▶ _Direction 1_:
In the mailing-list message below on phrases of politeness, why does the writer call Korean and Hawaiian interesting cases? Answer in one to three sentences.
---------- Passage provided ----------
Phrases of politeness
Ellen Contini-Morava
elc9j at virginia.edu
Thu Dec 29 15:49:47 UTC 2011
A classic paper is Charles Ferguson's "The Structure and Use of
Politeness Formulas", Language in Society 5, 137-151. He has some
examples from Arabic as well as English and some other languages.
Happy new year to all,
Ellen
On 12/28/2011 6:51 AM, Luke Kundl Pinette wrote:
> Hello all,
> I'm curious as to whether there's been any research done on
> systematics of standard terms of politeness, in the same was as for
> color or evidentiality.
>
> Most materials for learning languages seem to assume that each
> language has distinct terms for hello, goodbye, good
> morning/afternoon/evening/night, please, thank you, I'm sorry, and
> excuse me/pardon. This make things interesting in cases like Korean,
> which uses one greeting for all times of the day but distinguishes
> formality, or Hawaiian, which uses the same term for "hello" and
> "goodbye." (My Arabic teacher also claimed that "you're welcome" and
> "sorry" are the same term in Modern Standard Arabic, though every
> Arabic speaker I've met claims this isn't the case in their variety of
> spoken Arabic.)
----------
▶ _Direction 2_:
Write out the records again from the line with "How do I perform: Click the IOException" up to and including the line with "click(x=753, y=346)", requests included, adding -125 to every coordinate in the answers. Leave the pictures out.
---------- Dataset rows ----------
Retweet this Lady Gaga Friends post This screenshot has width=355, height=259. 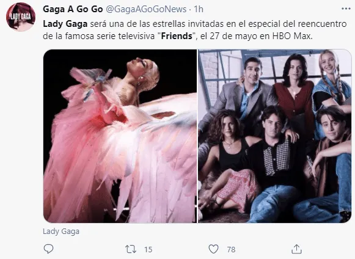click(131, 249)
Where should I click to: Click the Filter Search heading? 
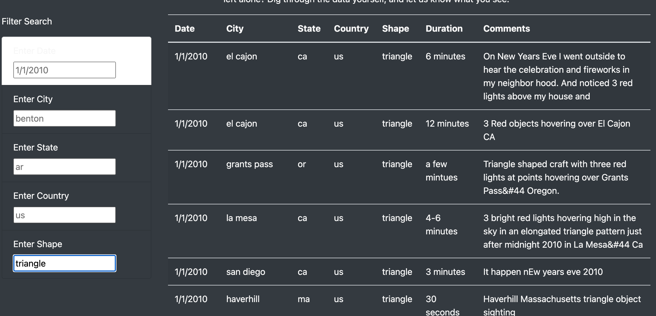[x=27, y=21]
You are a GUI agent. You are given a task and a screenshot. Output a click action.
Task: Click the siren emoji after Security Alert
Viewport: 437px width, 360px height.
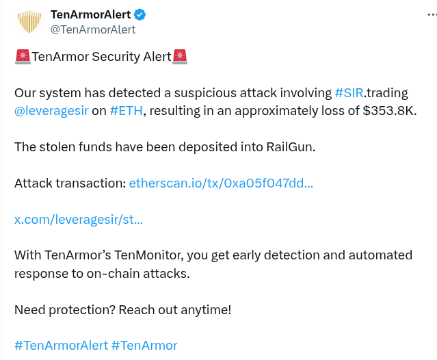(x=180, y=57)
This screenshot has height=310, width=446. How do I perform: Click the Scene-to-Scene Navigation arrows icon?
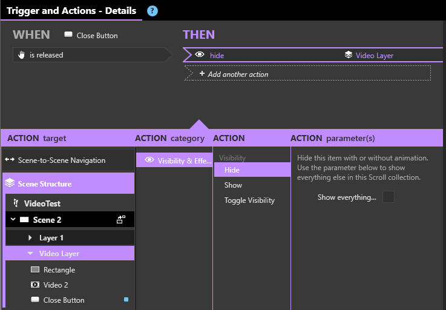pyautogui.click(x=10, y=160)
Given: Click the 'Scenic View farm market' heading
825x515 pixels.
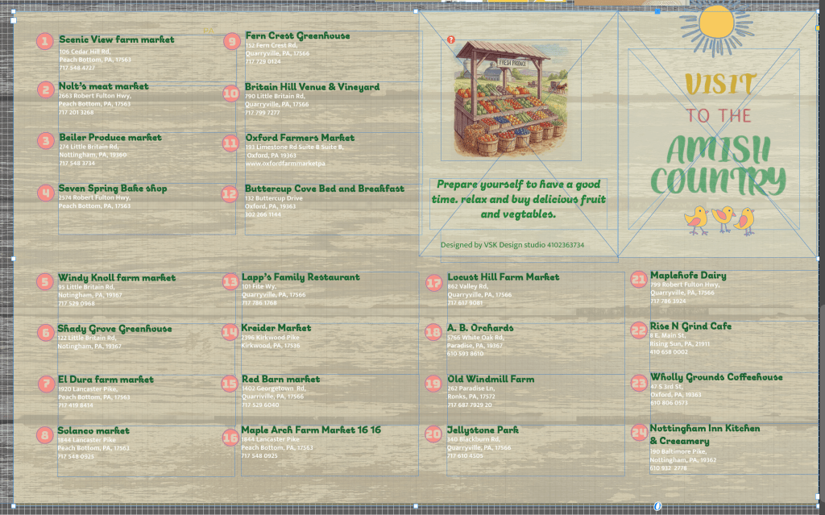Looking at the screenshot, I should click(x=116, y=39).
----------
---------- Dataset rows ----------
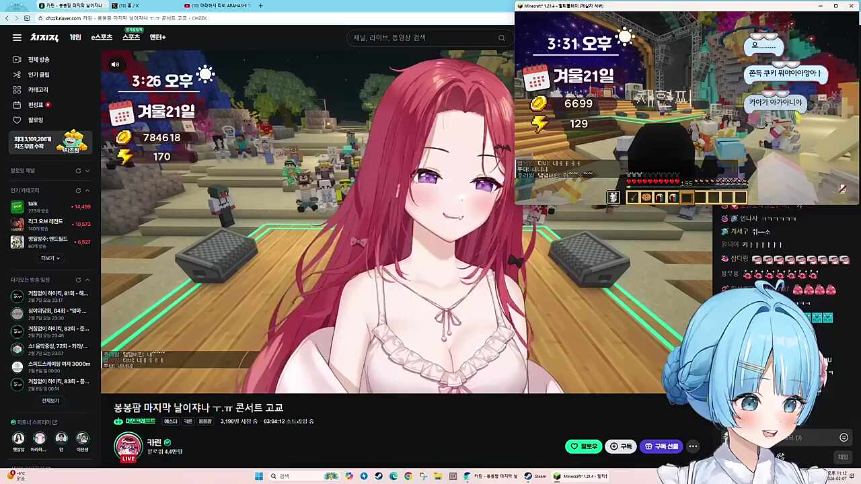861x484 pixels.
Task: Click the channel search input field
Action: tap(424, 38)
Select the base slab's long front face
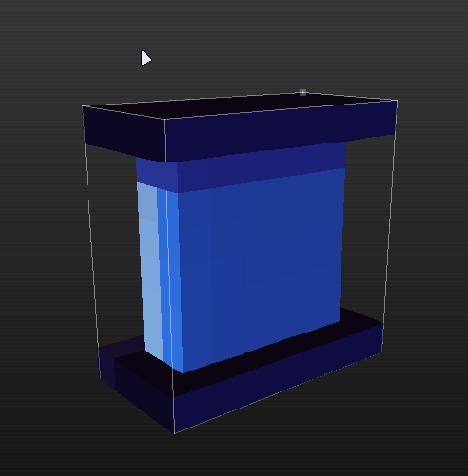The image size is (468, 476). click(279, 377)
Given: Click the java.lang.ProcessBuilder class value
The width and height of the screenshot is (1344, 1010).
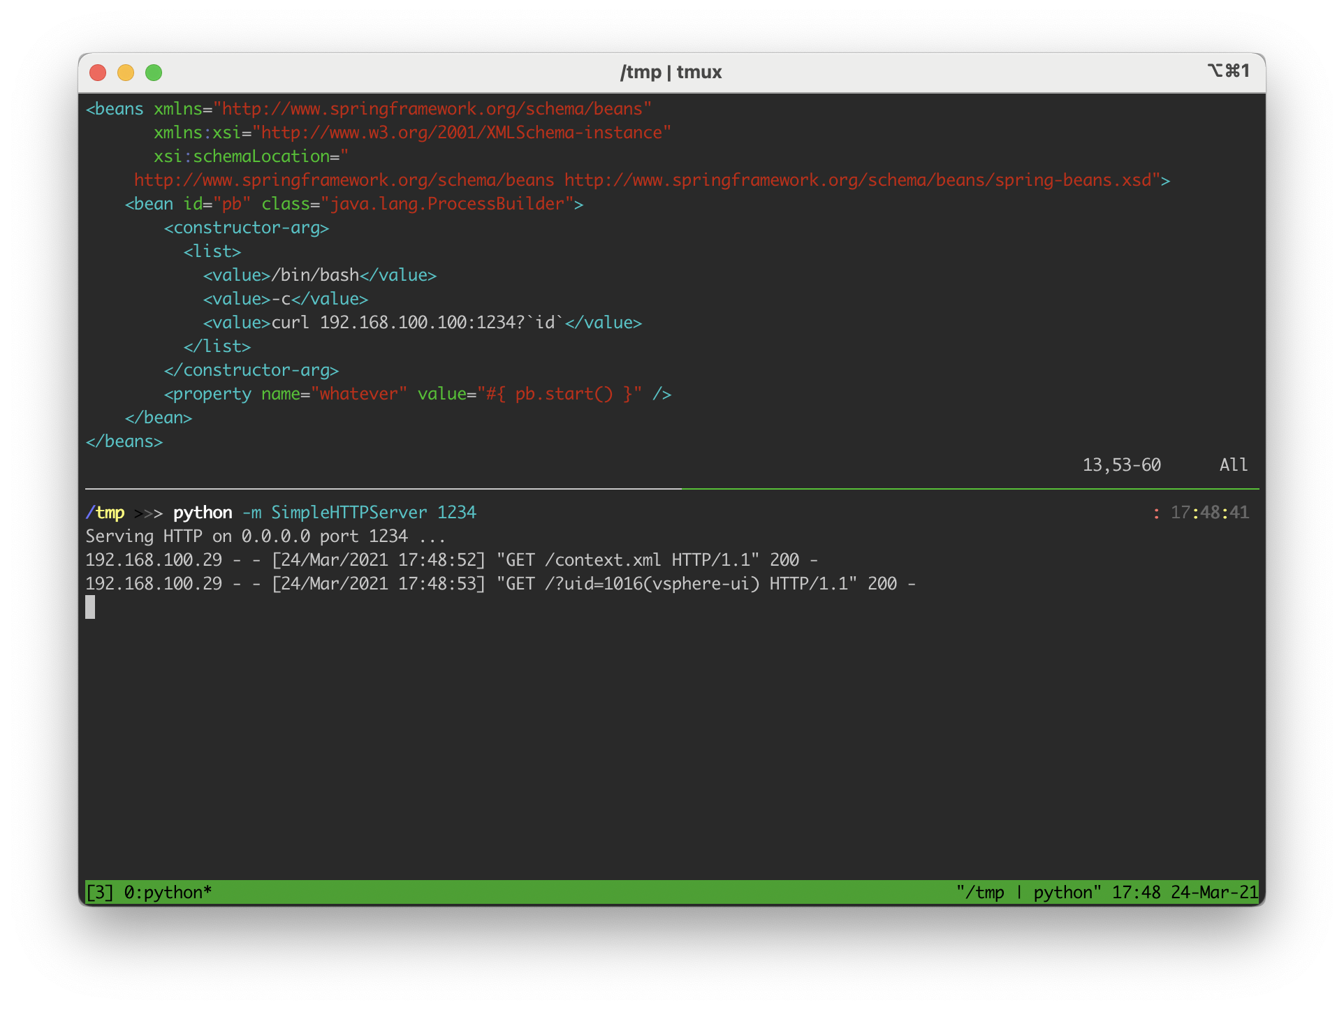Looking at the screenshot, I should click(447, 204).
----------
---------- Dataset rows ----------
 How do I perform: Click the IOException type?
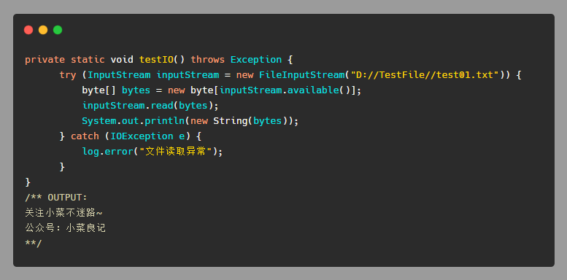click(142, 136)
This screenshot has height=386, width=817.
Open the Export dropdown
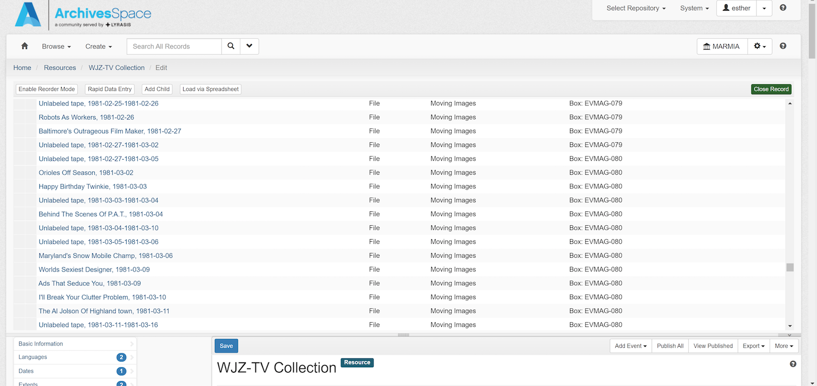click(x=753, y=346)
----------
▶ _Exercise solution 1_:
Most language-learning materials seem to assume that each language has distinct terms for hello, goodbye, the different times of day, and similar phrases. Korean uses one greeting for all times of the day but distinguishes formality. Hawaiian uses the same term for "hello" and "goodbye."

▶ _Exercise solution 2_:
 How do I perform: Click the IOException type?
click(17, 11)
This screenshot has height=386, width=817.
Open the Export dropdown
click(x=628, y=221)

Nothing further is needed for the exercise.